Target Retirement funds
Personal financial advice for retirement planning
|Fixed Allocation portfolios
Fully Managed portfolios
Socially Responsible portfolios
Smart Alpha portfolios
|Products||ISA, GIA (General Investment Account), Junior ISA, SIPP||ISA, GIA (General Investment Account), Lifetime ISA, Junior ISA and SIPP|
|Minimum investment||£500 or £100 monthly investment||£500 (£100 for JISA and LISA)|
|Platform fees||0.15% (capped at £375 for accounts over £250,000)
Additional underlying fund charges
|On the value of your portfolio up to £100,000 - 0.75%
Over £100,000 - 0.35%
Additional underlying fund charges
|Customer reviews (Trustpilot)||4.0/5.0||3.9/5.0|
|Monet to the Masses offer||n/a||No management fees for 12 months (terms and conditions apply)|
Vanguard vs Nutmeg - services
Vanguard is best known for its popular Lifestrategy range, which offers 5 risk-rated portfolios at a low cost. It also has Target Retirement funds as well as financial advice for those planning their retirement. It's worth bearing in mind though that Vanguard's portfolios are made up of only Vanguard's own funds.
Nutmeg, meanwhile, has 10 risk-rated portfolios in its Fully Managed and Socially Responsible offerings. For those looking for lower costs, the Fixed Allocation portfolios have limited intervention in terms of management, with the assets reviewed once a year. At the other end of the spectrum, Nutmeg's Smart Alpha portfolios are managed by a team from J.P.Morgan Asset Management and are adjusted in line with market and conditions.
Vanguard vs Nutmeg - products
Both Vanguard and Nutmeg have similar product ranges, offering ISAs, GIAs, Junior ISAs and SIPPs. However, Nutmeg additionally has a Lifetime ISA, which allows people to save for their first home or retirement. If you are particularly interested in a Lifetime ISA, read our article "Lifetime ISAs explained - are they the best way to save?", which outlines the criteria you need to meet and the advantages and disadvantages of this vehicle.
Vanguard vs Nutmeg - minimum investment
Vanguard and Nutmeg have a minimum investment requirement of £500, although this falls to £100 for Nutmeg's Junior ISA and Lifetime ISA. Additionally, Vanguard has the option to make a regular £100 investment instead of paying a £500 initial lump sum.
Vanguard vs Nutmeg - platform fees
Vanguard is known for having particularly low fees, charging a flat fee of 0.15% irrespective of the amount invested, although there is a cap of £375 per annum for accounts worth over £250,000. This makes it markedly cheaper than Nutmeg's platform fees, although the range of funds you are invested in will be more diverse than with Vanguard, which constructs its portfolios solely from its in-house fund range.

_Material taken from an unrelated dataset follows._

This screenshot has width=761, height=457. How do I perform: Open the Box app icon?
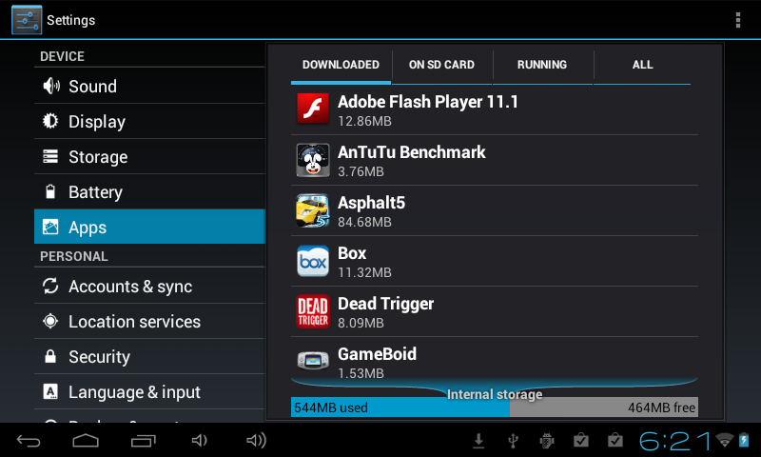313,261
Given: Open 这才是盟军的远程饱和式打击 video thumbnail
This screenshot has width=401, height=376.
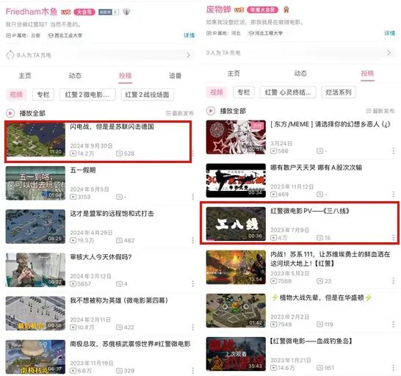Looking at the screenshot, I should 35,226.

Vanguard vs Nutmeg - customer reviews
Both Vanguard and Nutmeg are well reviewed by their users, scoring 4.0 and 3.9 out of 5.0, respectively, according to independent customer review site Trustpilot. Vanguard was praised for its low cost and the ease of use of its site, while Nutmeg received good reviews for its customer service proposition.
Summary: Vanguard vs Nutmeg
If you are looking to keep costs down, Vanguard's highly competitive pricing structure is hard to ignore. However, if you prefer to not be limited to Vanguard funds for your underlying portfolio, Nutmeg includes a range of different investment houses. It also has the option to go for its Fixed Allocation or Smart Alpha portfolios, which might be better suited to certain types of investors.